Berikut sejumlah risiko yang dapat muncul akibat konsumsi telur berlebihan:

  1. Gangguan Pencernaan
    Konsumsi telur terlalu banyak dapat menyebabkan perut kembung dan gangguan lambung. Pada orang yang memiliki alergi telur, gejala bisa lebih serius.
  2. Masalah Jantung
    Satu butir telur per hari umumnya masih dianggap aman bagi orang sehat. Namun, mengonsumsi tiga hingga empat butir setiap pagi secara rutin dapat berdampak kurang baik bagi kesehatan jantung.
  3. Meningkatkan Risiko Diabetes
    Beberapa penelitian menunjukkan bahwa konsumsi lebih dari tujuh butir telur per minggu berpotensi meningkatkan risiko diabetes tipe 2 pada kelompok tertentu.
  4. Resistensi Insulin
    Kandungan lemak dalam telur dapat memengaruhi respons gula darah apabila dikonsumsi berlebihan, yang berpotensi memperburuk resistensi insulin.
  5. Kolesterol Tinggi
    Telur merupakan salah satu sumber kolesterol makanan. Konsumsi berlebihan dapat meningkatkan kadar kolesterol darah, terutama jika disertai pola makan tinggi lemak jenuh lainnya.

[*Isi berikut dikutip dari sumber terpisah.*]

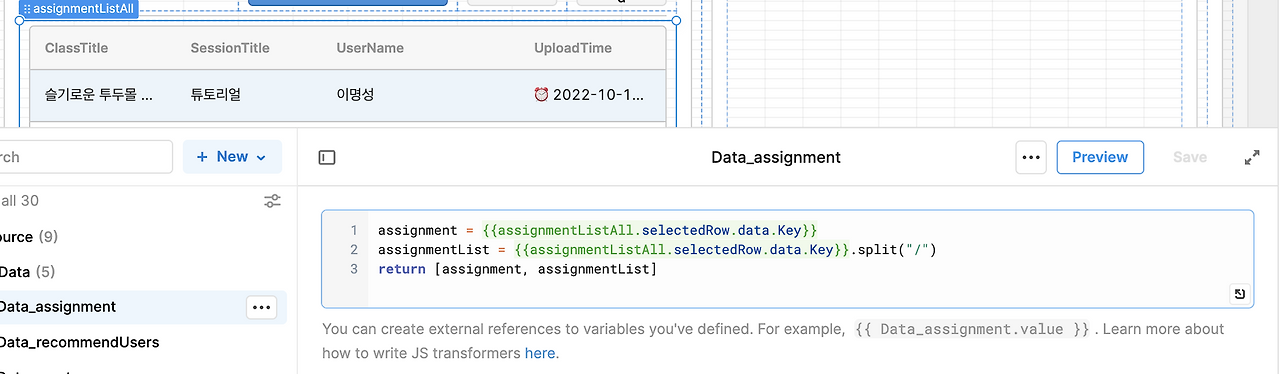Screen dimensions: 1280x374
Task: Click the assignmentListAll component drag handle tag
Action: pyautogui.click(x=78, y=8)
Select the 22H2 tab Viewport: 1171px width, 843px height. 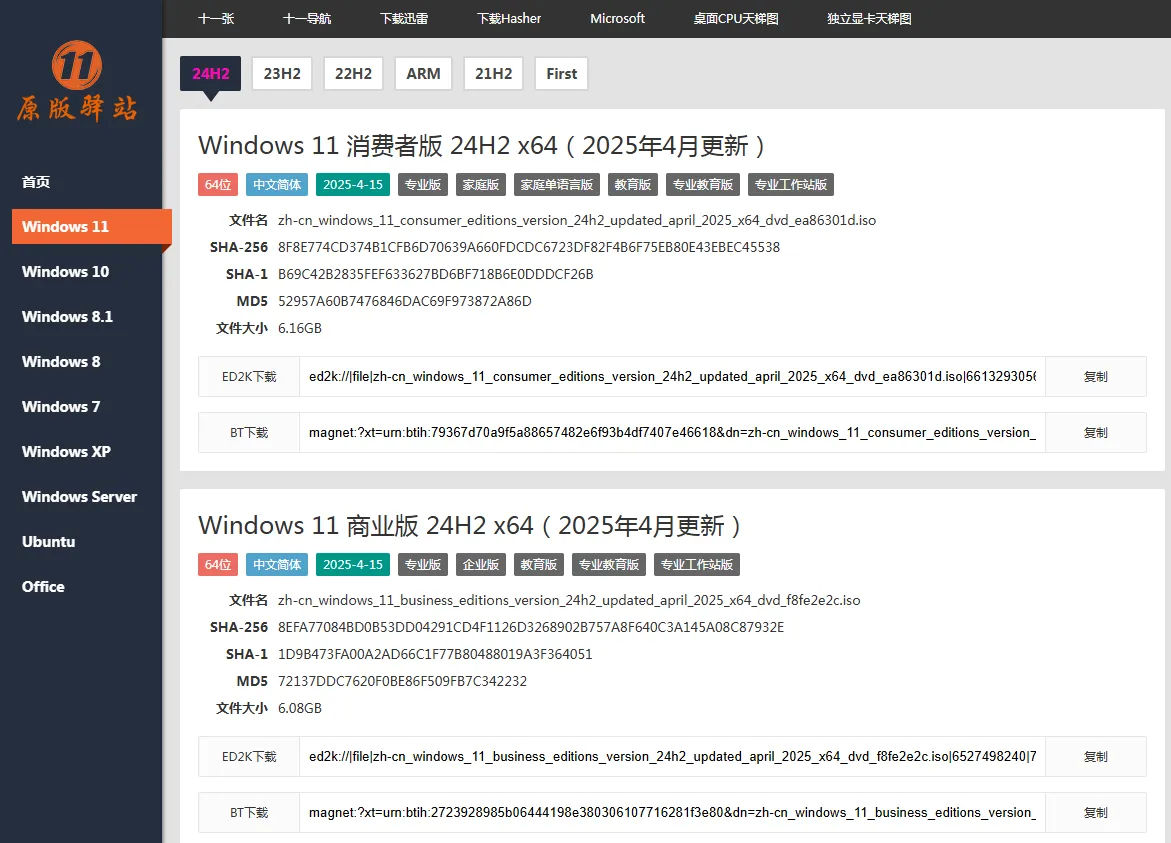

Berapa Banyak Telur yang Aman Dikonsumsi?

Bagi orang dewasa sehat, konsumsi satu butir telur per hari umumnya masih dalam batas aman. Untuk menjaga kesehatan jantung dan berat badan ideal, telur sebaiknya dikombinasikan dengan bahan makanan sehat seperti bayam, paprika, tomat, alpukat, atau dimasak menggunakan minyak zaitun.

Telur memang memiliki banyak manfaat bagi kesehatan karena kandungan nutrisinya yang lengkap. Namun, konsumsi berlebihan dapat menimbulkan berbagai risiko kesehatan, terutama bagi individu dengan kondisi medis tertentu. Oleh karena itu, memahami batas konsumsi harian dan menerapkan pola makan seimbang menjadi kunci untuk mendapatkan manfaat optimal tanpa menimbulkan dampak negatif.